Meditect propose des outils numériques pour assurer la traçabilité des médicaments, la visibilité des chaînes d’approvisionnement et la gestion des pharmacies. Axée sur l’Afrique francophone, où les populations croissent rapidement et où les infrastructures sont souvent insuffisantes, l’entreprise contribue à dépasser les obstacles traditionnels grâce à la technologie. « En améliorant l’accès à des médicaments de qualité et en renforçant la transparence, nous pouvons augmenter l’espérance de vie en Afrique de 10 ans », a affirmé Pourredon.

Sa plateforme soutient aujourd’hui des milliers de professionnels de santé dans la région et incarne le potentiel d’une innovation fondée sur une connaissance fine du terrain local.


Investir dans l’innovation : le modèle i3

Dawa Mkononi et Meditect font partie du programme Investing in Innovation (i3), un réseau de création de valeur lancé en 2022 pour accompagner la montée en puissance des innovations africaines dans les chaînes d’approvisionnement. Plutôt qu’un accélérateur classique, i3 connecte les innovateurs locaux prometteurs à des bailleurs, gouvernements et acteurs privés, pour soutenir à la fois la croissance économique et les résultats sanitaires.

En 24 mois, i3 a distribué 3 millions de dollars de subventions directes à 60 start-up dans 18 pays africains.

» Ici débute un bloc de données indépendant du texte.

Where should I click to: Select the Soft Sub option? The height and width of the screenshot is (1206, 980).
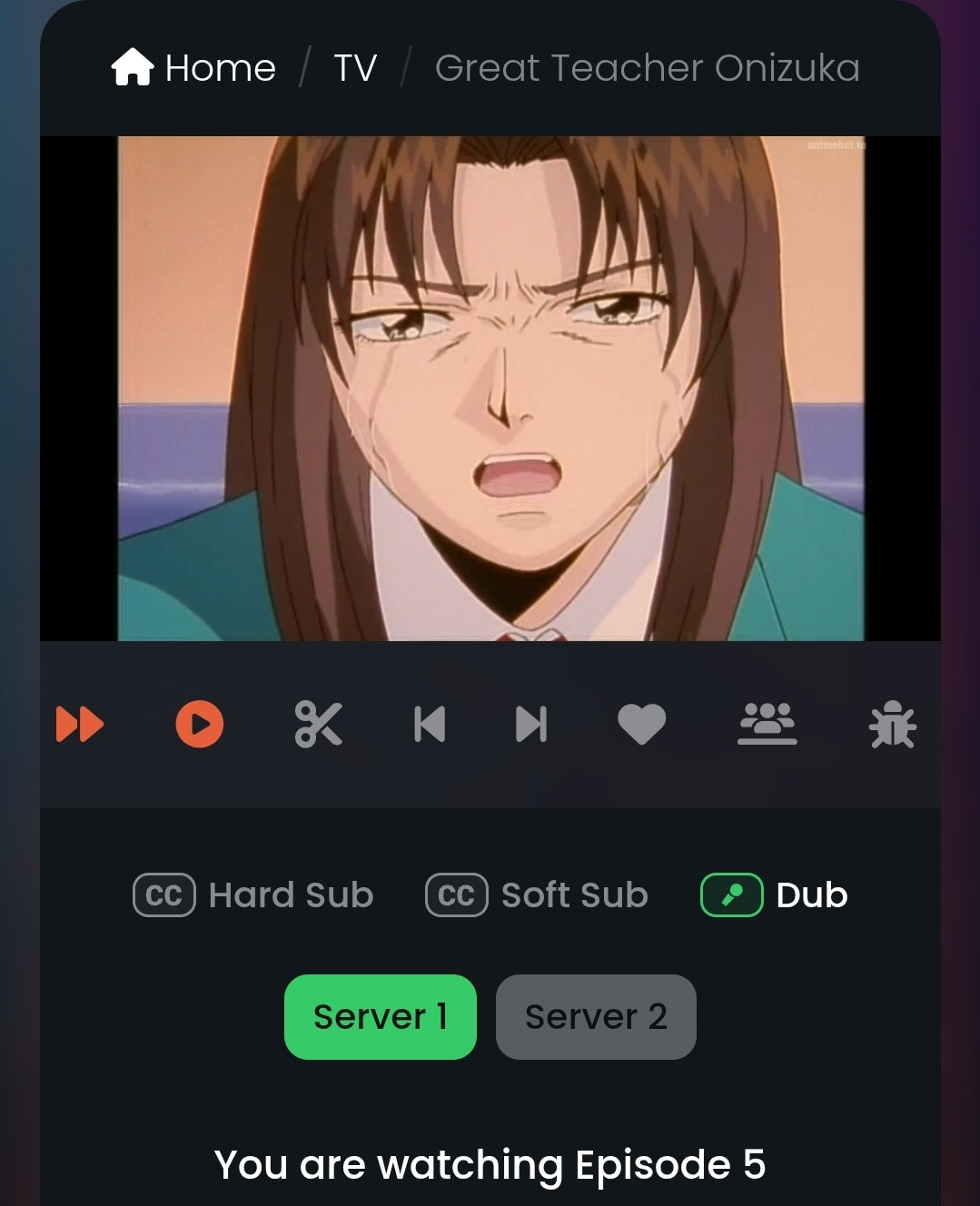(537, 895)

Le programme est soutenu par la Fondation Gates, MSD, Cencora (anciennement AmerisourceBergen), Endless Foundation, HELP Logistics (filiale de la Fondation Kühne) et Sanofi Global Health Unit. Il fournit un financement tolérant au risque, un soutien ciblé à l’accès au marché et des opportunités de partenariat avec les gouvernements, bailleurs de fonds et grandes organisations de santé.

« L’Afrique ne manque pas d’ingéniosité. Elle manque de systèmes pour la soutenir et la faire grandir », a insisté Kivila. « C’est précisément ce que nous construisons avec i3. »


Construire des systèmes de santé résilients et dirigés localement

Au-delà des chiffres et des technologies, le panel de SAPICS a lancé un appel à repenser le rôle des innovateurs africains dans la transformation de l’avenir du continent – et plus largement du paysage mondial de la santé. Qu’il s’agisse du modèle de livraison de dernière ligne de Dawa Mkononi ou des outils de traçabilité de Meditect, ces entreprises créent des modèles de systèmes de santé réactifs, transparents, efficaces et évolutifs. Elles créent également de l’emploi, renforcent les communautés et prouvent qu’une transformation durable des soins est possible.

Comme l’a conclu Kivila :
« L’avenir de la santé en Afrique n’a pas besoin d’être importé. Il est en train d’être construit ici – par des Africains, pour les Africains, et de plus en plus, pour le monde entier. »


Plus de 700 gestionnaires de chaîne d’approvisionnement venus de toute l’Afrique et du monde entier se sont réunis au Cap à l’occasion de la 47e conférence annuelle SAPICS, pour apprendre, échanger et réseauter. Cet événement est le plus important du continent pour la profession de la gestion de la chaîne d’approvisionnement.


À propos de SAPICS : http://www.sapics.org

Depuis 1966, SAPICS œuvre à la valorisation, la formation et l’autonomisation de la communauté des professionnels de la chaîne d’approvisionnement en Afrique du Sud et sur le continent. Cela se fait par le biais de l’adhésion, d’événements, de la conférence annuelle ainsi que de formations et ateliers organisés par ses prestataires agréés.

SAPICS est enregistrée en Afrique du Sud en tant qu’organisation à but non lucratif. Tous les bénéfices sont réinvestis pour le développement continu et le soutien de la profession.